At IOP Event, Albright Warns About the Fragility of Democracy


Jason Lalljee / The Chicago Maroon

“I am 80 years old and I really do not want to die in a bad mood,” former Secretary of the State Madeleine Albright told the crowd at International House on Thursday.

At the event, sponsored by the Institute of Politics, Albright discussed her new book Fascism: A Warning. Rachel Bronson, president and CEO of the Bulletin of Atomic Scientists, interviewed Albright about the book and her experiences.

Albright warned the crowd that democracies can be very weak: “The resilience of a democracy is the fragility of a democracy too,” she said.

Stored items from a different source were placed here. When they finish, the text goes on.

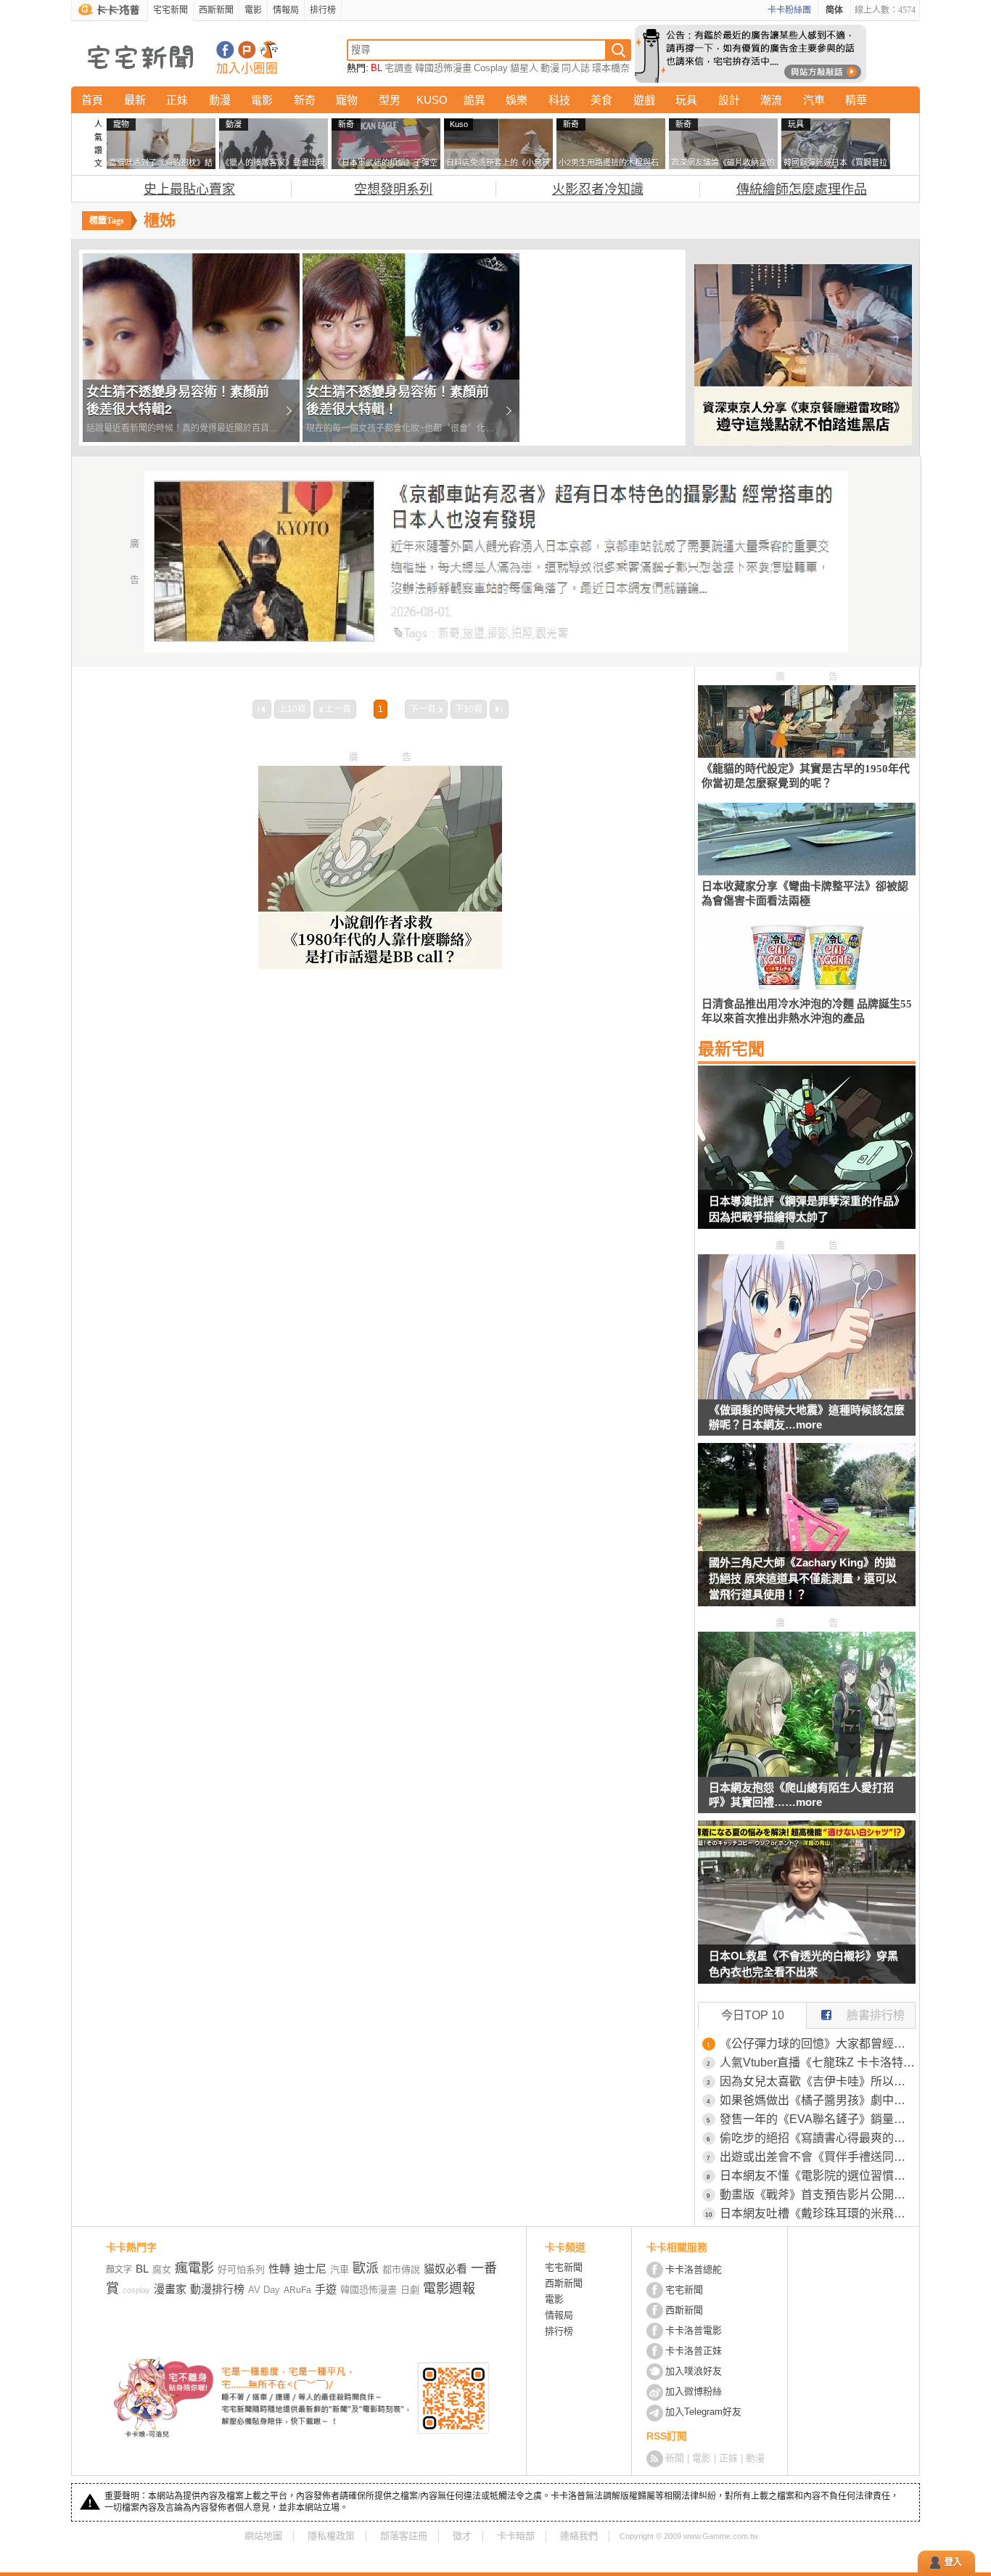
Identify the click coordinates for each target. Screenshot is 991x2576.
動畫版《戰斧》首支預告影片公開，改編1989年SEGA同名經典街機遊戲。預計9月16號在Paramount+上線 (818, 2194)
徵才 (462, 2535)
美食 (601, 100)
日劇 (409, 2289)
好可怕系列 (241, 2269)
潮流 (771, 100)
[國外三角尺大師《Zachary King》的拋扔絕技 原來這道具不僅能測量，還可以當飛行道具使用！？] (807, 1533)
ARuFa (297, 2290)
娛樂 (516, 100)
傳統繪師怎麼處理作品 (801, 189)
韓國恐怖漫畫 (443, 67)
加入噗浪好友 (247, 50)
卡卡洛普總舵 (693, 2269)
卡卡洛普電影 (693, 2330)
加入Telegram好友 (703, 2411)
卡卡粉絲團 (789, 10)
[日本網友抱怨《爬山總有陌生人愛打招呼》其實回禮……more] (807, 1773)
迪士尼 (310, 2268)
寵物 (347, 100)
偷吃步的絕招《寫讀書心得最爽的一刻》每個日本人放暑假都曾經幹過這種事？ (818, 2138)
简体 (834, 10)
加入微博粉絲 (693, 2391)
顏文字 (119, 2270)
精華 (856, 100)
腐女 (161, 2269)
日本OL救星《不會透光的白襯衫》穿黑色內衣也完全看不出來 (803, 1964)
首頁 (92, 100)
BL (376, 67)
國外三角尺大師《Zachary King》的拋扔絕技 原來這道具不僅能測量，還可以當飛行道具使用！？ (803, 1578)
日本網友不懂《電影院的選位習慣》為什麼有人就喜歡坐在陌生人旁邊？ (818, 2176)
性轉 (279, 2268)
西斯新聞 (216, 10)
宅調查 (399, 67)
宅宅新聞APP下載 (269, 50)
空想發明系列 (393, 189)
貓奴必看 (445, 2268)
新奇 (305, 100)
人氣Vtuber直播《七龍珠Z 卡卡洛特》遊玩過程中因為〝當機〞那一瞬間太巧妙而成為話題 (818, 2062)
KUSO (432, 100)
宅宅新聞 (170, 10)
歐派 (366, 2268)
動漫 (549, 67)
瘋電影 (194, 2268)
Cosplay (491, 67)
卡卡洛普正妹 (693, 2350)
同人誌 (576, 67)
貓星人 (524, 67)
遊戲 (644, 100)
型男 (389, 100)
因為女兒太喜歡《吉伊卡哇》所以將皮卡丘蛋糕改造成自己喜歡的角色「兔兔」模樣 (818, 2081)
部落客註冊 (403, 2535)
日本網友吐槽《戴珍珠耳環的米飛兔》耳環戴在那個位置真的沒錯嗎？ (818, 2213)
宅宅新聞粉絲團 (225, 50)
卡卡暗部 (516, 2535)
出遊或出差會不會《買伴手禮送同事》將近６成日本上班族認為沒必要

She stated that most fascist leaders came into power through existing democratic institutions and argued that institutions often don’t properly respond to people’s needs, which breaks their trust in the government.

“We all know that people…gave up some of their individual rights in order to be protected by the government, but when that gets out of kilter the social contract is broken,” Albright said.

Albright thinks this allows political figures to misuse their powers and undermine democratic institutions, including the press and the courts, in the name of providing order to their constituents.

She also warned about the dangers of not participating in the government by not voting or being aware of the political conditions.

“As a professor in the United States, my father always said that Americans take their democracy for granted and often tend to distance themselves from their political system,” Albright said.

As a Czech Jew whose family escaped to the U.S. following the communist takeover, she used the example of Czechoslovakia to highlight the dangers of taking democracy for granted. She stated that the communist takeover occurred because Czechoslovakia’s democratically elected leaders resigned upon facing problems, allowing the communists—who Albright equated to fascists—to take power.

“In many countries, people wait in lines to vote for the candidates, but a large number of Americans feel that their votes don’t count,” she said, and then joked, “When I voted for the first time, it was for John Kennedy [in Chicago] and that counted a lot.”

Albright said she wrote her book on fascism in part to help people, especially Americans, to understand the importance of taking action.

She also talked about the kind of behavior that fascist leaders show before rising to power: the willingness to scapegoat a certain group and criticize democratic institutions.

Albright particularly focused on how immigrants and foreigners are being scapegoated and how many leaders, including President Donald Trump, try to undermine the press and courts.

Although she did not call Trump a fascist outright, she expressed disapproval of his acts to undermine the press and for not advocating for the values of democracy abroad.

As an example, she mentioned Trump’s visit to Poland, where the government took steps to lower the role of the judiciary, and she criticized him for not speaking against the Polish leaders.

“Instead of signaling the U.S. as a beacon of democracy, Trump really gives some credibility to those that, in their societies, are undermining their fragile democracies,” she said.

During the event’s Q&A session, UChicago first-year Sam Owens asked Albright about why Trump’s acts would be considered fascist when previous American presidents have scapegoated ethnic minorities and been hostile to immigrants, too.

While Albright said that Owens’ point was good, she argued that Trump has demonstrated “a combination of all those actions” that she would associate with fascist movements.

She ended the event by urging people to be active in the system and do something if they feel that democracy is threatened.